Exercise directions: From the line below that contains "Where should I" to the line that contains "989x546 pixels.", repeat every line exactly, both ends included, and nothing else.

Provided entries:
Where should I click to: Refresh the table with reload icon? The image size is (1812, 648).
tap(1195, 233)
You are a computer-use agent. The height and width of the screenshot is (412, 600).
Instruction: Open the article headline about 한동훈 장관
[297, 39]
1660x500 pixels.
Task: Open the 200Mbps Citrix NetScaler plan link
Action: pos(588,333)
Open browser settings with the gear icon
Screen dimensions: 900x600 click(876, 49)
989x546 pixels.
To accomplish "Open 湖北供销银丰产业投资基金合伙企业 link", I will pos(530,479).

...

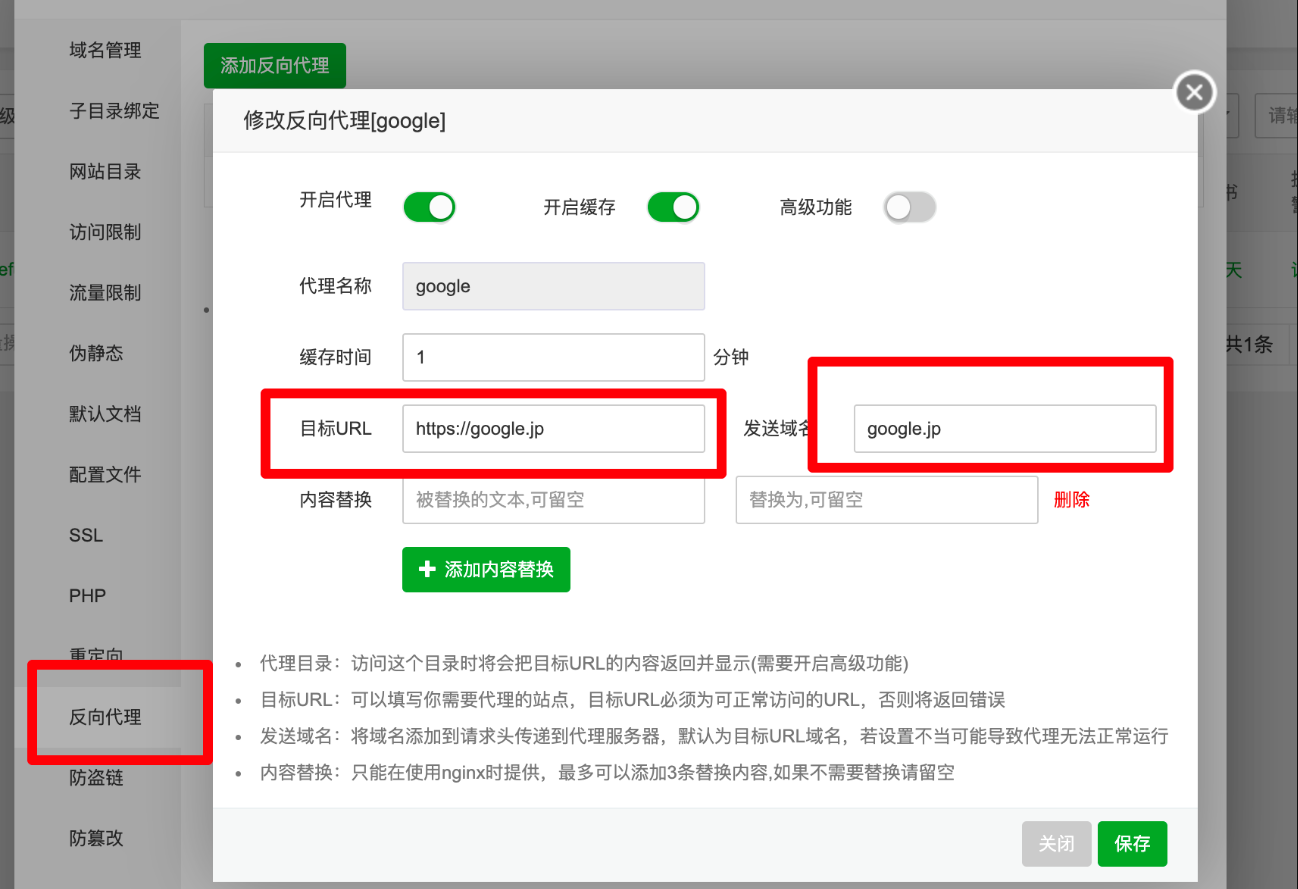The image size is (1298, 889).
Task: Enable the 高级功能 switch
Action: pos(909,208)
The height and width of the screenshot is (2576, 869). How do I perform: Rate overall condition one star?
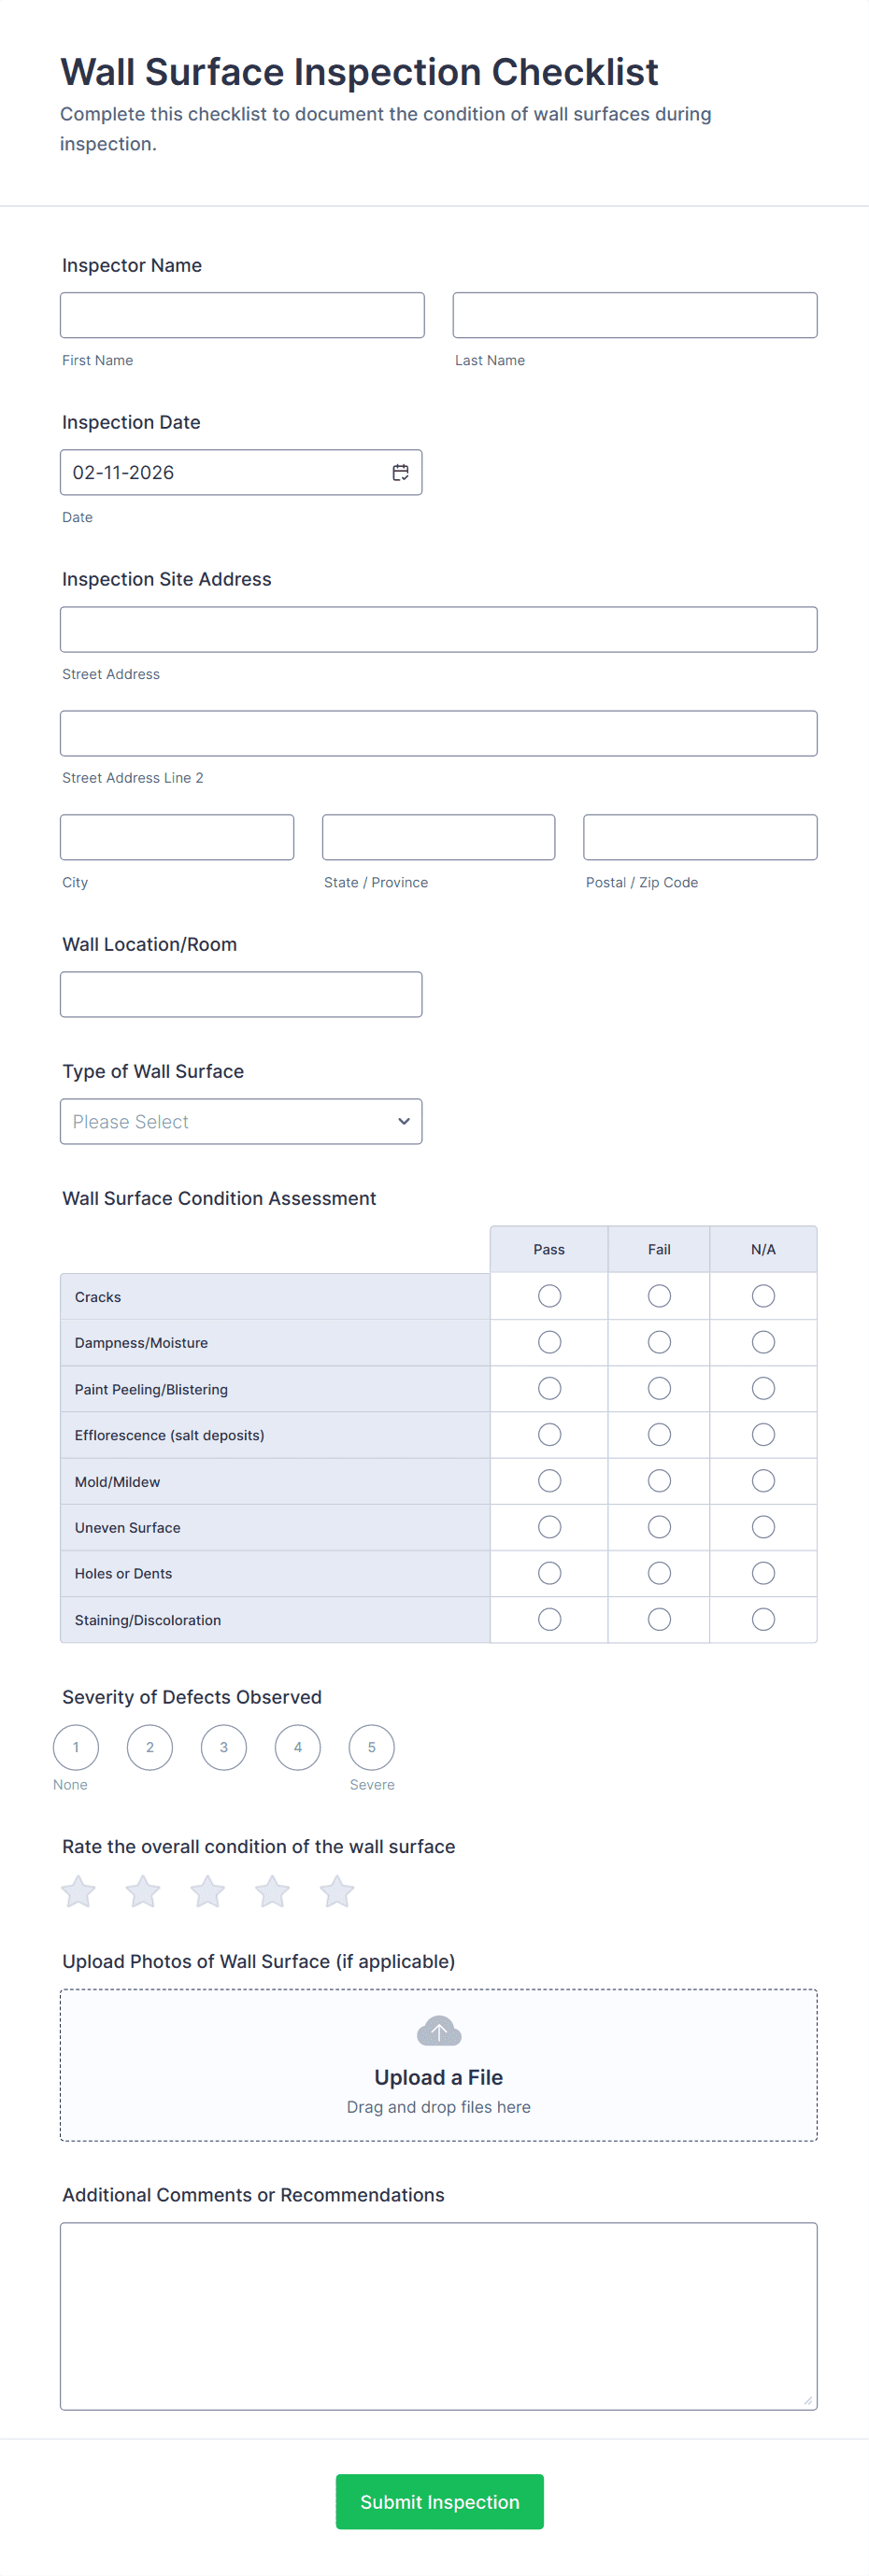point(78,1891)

Solution to this exercise:
Where should I click to: Refresh the table with reload icon? The image size is (1812, 648).
tap(1195, 233)
You are a computer-use agent. The height and width of the screenshot is (412, 600).
Instruction: Open the article headline about 한동훈 장관
[297, 39]
1660x500 pixels.
Task: Open the 200Mbps Citrix NetScaler plan link
Action: pos(588,333)
Open browser settings with the gear icon
Screen dimensions: 900x600 click(876, 49)
989x546 pixels.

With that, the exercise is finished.